The party travelled to Milan via Dover, Calais, and the Mont Cenis, and had a short tour through Italy:
As the train left Florence for Rome, the Swami was full of emotion, for of all cities in Europe he was most desirous to see Rome. One week was spent in this imperial city.
At Rome the Swami was exceedingly delighted to witness the various places of historic importance—its magnificent seats of learning, arts, and religion.
When the party left Rome, however, the Swami was not sad, for he realized that each day was bringing him nearer to the desired event—the departure for India.
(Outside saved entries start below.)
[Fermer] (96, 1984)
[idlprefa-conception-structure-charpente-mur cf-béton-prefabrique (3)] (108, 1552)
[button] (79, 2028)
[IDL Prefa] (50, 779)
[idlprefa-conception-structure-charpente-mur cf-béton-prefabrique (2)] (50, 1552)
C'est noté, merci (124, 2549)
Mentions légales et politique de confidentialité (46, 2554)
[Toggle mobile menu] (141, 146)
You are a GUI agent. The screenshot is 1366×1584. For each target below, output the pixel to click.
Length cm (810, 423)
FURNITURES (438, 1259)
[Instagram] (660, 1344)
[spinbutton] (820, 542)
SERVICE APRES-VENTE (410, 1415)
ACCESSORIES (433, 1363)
From Rome the next move was to Naples, where they were to embark.
The ship arrived at last from Southampton, bringing Mr Goodwin as one of its passengers, and left Naples for Colombo on December 30, 1896, with the Swami and his disciples among others, on board.
The home-coming of the Swami was a great event in the history of modern India, for a united India rose to do him honour.
For about four years the Indian public had been made aware that the Swami was doing the great work of presenting and interpreting Hinduism to the Western nations with great success.
All India looked to him as to some mighty Āchārya of old, born again to revivify the fading glories of the Eternal Religion and to carry her banner throughout the whole civilized world.
New forces had been at play in India ever since his triumph at the Parliament of Religions:
Through the study of the Swami’s lectures and utterances, the eyes of the educated Indians were opened to the hidden beauties and treasures of their religion and they came more and more to see how Vedanta alone could claim the supreme position of being a universal religion.
In the early morning, on January 15, 1897, the coast of Ceylon could be seen in the distance. It was a beautiful sight in the roseate hues of the rising sun.
This was India, and the Swami was beside himself with excitement.
But he was totally unaware that he was going to meet representatives of all religious sects and social bodies who had come to welcome him.
One of his brother-disciples had come to Ceylon to meet him; others were on the way. In Madras and in Calcutta there was great excitement over his impending arrival.
He was to find that he had become the “man of the hour” in India:
When he arrived at Colombo, jubilant shouts arose from the seething mass of humanity covering the quays. A multitude flung itself upon him to touch his feet.
A huge procession was formed with flags at its head. Religious hymns were intoned and flowers strewn before his path. Hundreds of visitors, rich and poor, brought him offerings.
The cynosure of all eyes, the Swami appeared in the midst of that procession like a conqueror returning from his victory, crowned with glory—not a conqueror of earthly dominions, but a conqueror of hearts, both Eastern and Western.
In Ceylon he had to address several meetings in response to the welcome from the public. He stayed in the island for about ten days.
As he crossed the sea and proceeded towards the north, everywhere he was received with most enthusiastic greetings:
Triumphal processions were organized— bands played, cannons boomed, rockets shot forth as a mark of welcome, Rajas drew his carriage, and people vied with one another to show him honour and respect.
What a great difference now from the events of five years back! Then the Swami passed through these places footsore and weary —an unknown wanderer with a begging bowl in his hand.
But the Swami knew that the extraordinary reception given to him was but a spontaneous expression of love of the people for the Ideal which he represented.
He was now all the more convinced that religion represented the very heart of Indian national life, and all along the way he broadcasted his ideas about the regeneration of India in a series of brilliant speeches.